= Tongan religion =

Native precontact beliefs of Tonga

Though it is no longer practised today, Tonga's ancient religion was practised for over 2,000 years, and some authors have characterised pre-contact Tonga as a theocracy.
Christian missionaries arrived from the 1790s; they persuaded King George Tupou I to convert (1831) to Christianity. He ordered and strictly enforced that all Tongans become Christian and no longer practise the ancient polytheistic religion with its supreme god Tangaloa.

==Pūlotū==
Pulotu was the unseen world, the domain of the god or goddess Hikule'o believed to be reached by sea. Stories told of journeys to Pulotu. Tongans identify Pulotu with the underworld, Lolofonua. Pulotu is also identified with the cemetery or graveyard. Long ago, it was believed that Pulotu could be visited by a man to recover a dead wife.
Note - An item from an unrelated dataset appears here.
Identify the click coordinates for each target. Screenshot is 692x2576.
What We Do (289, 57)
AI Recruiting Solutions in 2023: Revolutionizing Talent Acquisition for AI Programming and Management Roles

Hikule'o would assemble the spirits so the wife could be found, reanimated and released.

Two entrances are pointed out by Tongans. One is Ahole a deep hole on the island of Koloa, Vava'u. Ahole was the opening from which Maui Kisikisi brought fire from the underworld to this world. The second opening was through the island of Tofua. There are three divisions of Pulotu called Pulotu Tete, Pulotu 'Aka'aka, and Pulotu Tu'uma'u.

==Gods and deities==
===Tangaloa===
Tangaloa, the sky god (or grouped together as sky gods), was regarded in Vava'u as the deity who hauled up the islands of the Vava'u group, his fish hook (This is also similar to the story of Maui fishing up the North Island of New Zealand) catching in what is now the island of Hunga. The Vava'u people attributed this great act to Tangaloa instead of Maui due to the importance of Tangaloa worship in Vava'u. Tangaloa Tufunga, though said not to be a god in Niuatoputapu, is the patron of carpenters elsewhere in Tonga.

===Maui===
The Maui were special men or demigods; they appeared human. Maui drew up the islands of Atata, north of Tongatapu, as well as Tongatapu with all its associated islands, then Lofanga and the other Ha'apai islands, and lastly the Vava'u.